◆ **SUPPLIED MATERIAL**:
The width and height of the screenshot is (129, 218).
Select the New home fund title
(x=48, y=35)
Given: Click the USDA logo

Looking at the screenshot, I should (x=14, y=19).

◆ **EXERCISE DETAILS**:
Can you rewrite the material above as a two-column CSV with the header instruction,response? Each request needs its own row, with its text and its answer each in one quoted field and line breaks replaced by spaces.

◆ **COMPLETE RESPONSE**:
instruction,response
"The width and height of the screenshot is (129, 218). Select the New home fund title","(x=48, y=35)"
"Given: Click the USDA logo","Looking at the screenshot, I should (x=14, y=19)."